Prey often feels overwhelmingly inconsistent as a result. It’s not feature-rich, it’s element-overloaded. In trying to break into new brave design ground with Prey, the mish-mash end result is a game world that feels like it was designed by a committee that couldn’t agree on anything, and conceded to everything. I don’t think there was a strong leader on this team...

Prey starts strongly with a set piece in a desert bar. There are blackjack and poker machines that you can play, and there’s a jukebox with a healthy selection of trash metal you can put on. It’s cool. It’s very 3D Realms and offers a hint of what to expect with Duke Nukem Forever - i.e. cheap bars with blackjack and hookers.

The characters are well modeled and the voice acting and animation top notch, with the exception of your own voice. For an Indian warrior they for some reason hired someone weedy and excitable, in a Jimmy Olsen way. Then some spiritual spooky alien stuff happens, which I won’t spoil for you, apart from saying that the whole bar is sucked into an alien spaceship and pretty much everyone including you dies soon after.

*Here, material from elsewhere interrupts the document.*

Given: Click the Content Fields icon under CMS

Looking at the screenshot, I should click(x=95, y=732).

Then the journey into Preyworld begins, and you’re introduced to walkways that go up walls and across ceilings, floating portals that are doorways to other rooms, or perhaps other parts of the same room, but upside down, and to aliens that fall up when they die.

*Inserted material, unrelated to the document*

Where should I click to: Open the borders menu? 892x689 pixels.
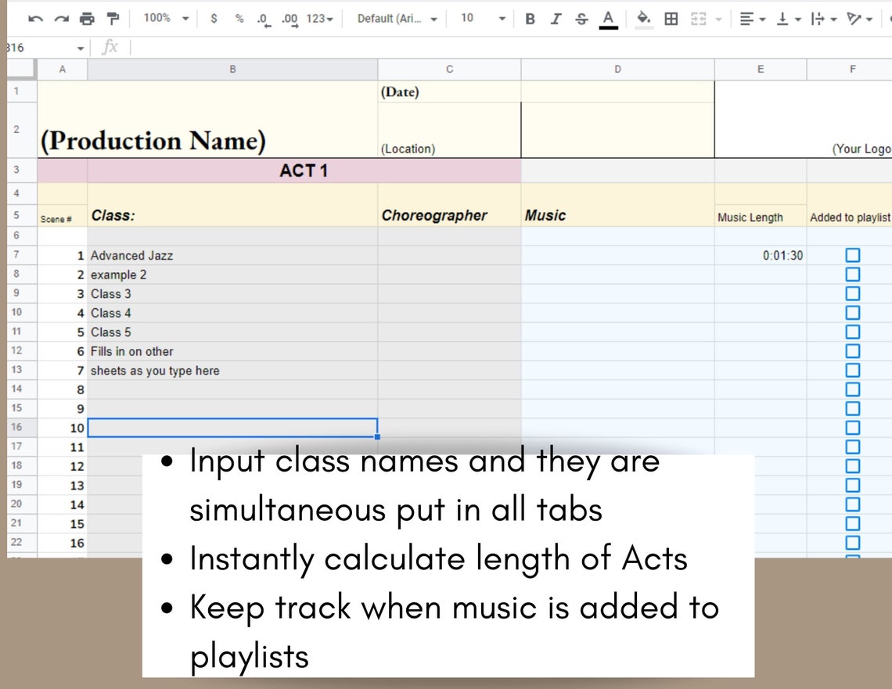[x=671, y=18]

The action though is sparse and simple. Ultimately it’s a puzzle game, and a damn frustrating funless one at that. Combat is infrequent, and never dangerous, as you can never "die", you just keep respawning after an odd sequence in Trailer Park Indian Heaven each time. Once you clear a room of the three or four baddies you can expect in it, you’ll then spend the next few minutes (or much longer) trying to figure out how to get to the next room. For example: Imagine a room with a small panel on each of the six surfaces (Prey teaches you to think multi-dimensionally). Shooting a panel will make the room rotate once in a certain direction. Each panel makes the room rotate a certain way. The puzzle is to spin the room just-so so that you can reach the switch to open the portal to get out. But the room is full of pipes and you need to aim yourself as you fall at a narrow pipe, and the portal never appears on the same "floor" as you land on. Think of those small plastic cube puzzles with a couple of ball bearings and a flat surface with indents. You’re supposed to rotate the cube to make all the ball bearings stay in the holes. You know the ones. They shit you to tears and make you want to smash them. It’s diabolical, not at all fun and typical of a Prey room.
 
Some may praise Prey’s innovation and ‘outside the box’ thinking. I found it tiresome, devoid of action or excitement and just plain not fun. Perhaps Prey is disappointing because I expected a raw run and gun shooter, which it’s not. Perhaps I feel let down because the cool anti-gravity effects turned out to be ineffectual at best, hair-tearingly frustrating at worst. Maybe it’s because Prey invests so heavily in a storyline that just didn’t grab me in the least because I’d seen that movie and played that game before a hundred times. In the end what drove me on, night after night, playing Prey was the hope that maybe the next level would give me a tingle down my spine, make me smile or challenge me in ways that didn’t give me a headache. Prey though, is devoid of such moments.